Materials/Methods: Prostate cancer patients being offered SBRT who underwent PROSTOX testing and received high-risk results were included in this study (n=98). Each patients’ definitive treatment choice was recorded, and proportions choosing each treatment were calculated. Late GU toxicity rates were calculated in patients with a minimum of 12 months of follow up who received definitive radiotherapy, whether this was SBRT, CFRT, moderately hypofractionated radiotherapy (MHFRT), or high dose rate (HDR) brachytherapy (n=68). We calculated the proportion of late grade >2 GU toxicity events for each regimen and derived exact binomial 95% confidence intervals. We then compared toxicity rates between patients receiving SBRT and MHFRT or CFRT using Fisher’s exact test.
Results: Of the 98 individuals included, 26 (26.5%) proceeded with SBRT, 46 (46.9%) received either MHFRT or CFRT, 18 (18.4%) underwent a radical prostatectomy (RP), and the remaining 8% received HDR brachytherapy or other treatments (focal ultrasound ablation or cryotherapy). With a minimum follow up of 12 months, the overall late grade >2 GU toxicity rate in patients receiving radiotherapy was 36.8%. However, substantial differences existed across treatment groups. Only 7.1% of patients receiving MHFRT or CFRT experienced late grade >2 GU toxicity (95% CI =1.5-19.5%), whereas for patients who continued with SBRT the rate of late grade >2 GU toxicity was 83.3% (95% CI=62.6-95.3%). These differences were statistically different between MHFRT/CFRT and SBRT (Fisher’s exact p=3.6 x 10-10).

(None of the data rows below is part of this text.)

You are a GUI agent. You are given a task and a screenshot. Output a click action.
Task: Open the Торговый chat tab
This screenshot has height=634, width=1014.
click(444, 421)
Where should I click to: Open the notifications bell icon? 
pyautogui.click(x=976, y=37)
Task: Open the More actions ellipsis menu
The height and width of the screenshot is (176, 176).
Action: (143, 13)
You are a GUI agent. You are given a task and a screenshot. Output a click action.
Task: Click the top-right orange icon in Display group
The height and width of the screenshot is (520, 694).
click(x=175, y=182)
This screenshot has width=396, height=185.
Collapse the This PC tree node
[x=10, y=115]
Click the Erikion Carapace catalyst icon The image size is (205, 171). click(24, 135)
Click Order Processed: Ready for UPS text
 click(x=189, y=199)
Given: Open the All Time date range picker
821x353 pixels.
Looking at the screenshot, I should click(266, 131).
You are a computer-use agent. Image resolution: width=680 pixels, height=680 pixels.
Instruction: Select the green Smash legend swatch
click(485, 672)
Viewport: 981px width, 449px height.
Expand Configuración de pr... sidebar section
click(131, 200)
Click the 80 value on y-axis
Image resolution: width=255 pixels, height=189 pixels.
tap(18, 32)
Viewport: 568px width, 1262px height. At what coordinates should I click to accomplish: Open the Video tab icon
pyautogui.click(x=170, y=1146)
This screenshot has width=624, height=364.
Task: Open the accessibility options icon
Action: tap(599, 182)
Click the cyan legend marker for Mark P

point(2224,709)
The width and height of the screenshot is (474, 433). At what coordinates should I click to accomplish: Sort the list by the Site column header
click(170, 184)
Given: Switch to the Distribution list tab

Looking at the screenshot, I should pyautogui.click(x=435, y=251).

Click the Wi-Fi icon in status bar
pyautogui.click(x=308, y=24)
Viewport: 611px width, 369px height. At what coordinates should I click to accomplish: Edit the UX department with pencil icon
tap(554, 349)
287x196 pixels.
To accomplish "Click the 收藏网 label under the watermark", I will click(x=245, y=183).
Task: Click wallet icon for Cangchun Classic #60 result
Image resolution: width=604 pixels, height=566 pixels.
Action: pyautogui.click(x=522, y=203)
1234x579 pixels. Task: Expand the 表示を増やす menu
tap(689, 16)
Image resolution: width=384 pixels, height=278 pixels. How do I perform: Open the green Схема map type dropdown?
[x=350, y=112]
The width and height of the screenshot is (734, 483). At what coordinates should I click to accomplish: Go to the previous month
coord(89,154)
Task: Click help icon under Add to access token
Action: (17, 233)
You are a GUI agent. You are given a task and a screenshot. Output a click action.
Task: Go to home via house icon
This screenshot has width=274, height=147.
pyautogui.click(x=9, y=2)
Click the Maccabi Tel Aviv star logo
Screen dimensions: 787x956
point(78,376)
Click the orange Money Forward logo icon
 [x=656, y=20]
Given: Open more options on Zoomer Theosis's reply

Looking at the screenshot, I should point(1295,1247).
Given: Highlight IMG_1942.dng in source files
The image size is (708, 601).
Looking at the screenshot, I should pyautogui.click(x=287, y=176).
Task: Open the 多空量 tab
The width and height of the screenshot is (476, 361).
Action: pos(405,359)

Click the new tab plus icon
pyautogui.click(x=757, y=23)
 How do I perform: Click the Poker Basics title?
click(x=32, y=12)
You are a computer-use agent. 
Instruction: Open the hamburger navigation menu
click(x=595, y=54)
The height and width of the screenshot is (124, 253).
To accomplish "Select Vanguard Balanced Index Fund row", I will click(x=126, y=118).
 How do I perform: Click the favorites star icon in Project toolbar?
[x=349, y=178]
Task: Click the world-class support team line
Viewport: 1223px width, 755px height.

Conclusion: These results from prospectively tested patients support prior retrospective data suggesting that patients identified as genetically at high-risk for toxicity after SBRT do not appear to be at higher risk of toxicity after MHFRT or CFRT. Analyses of additional high-risk patients and further studies of genetic biomarkers for toxicity to alternative fractionation regimens are ongoing.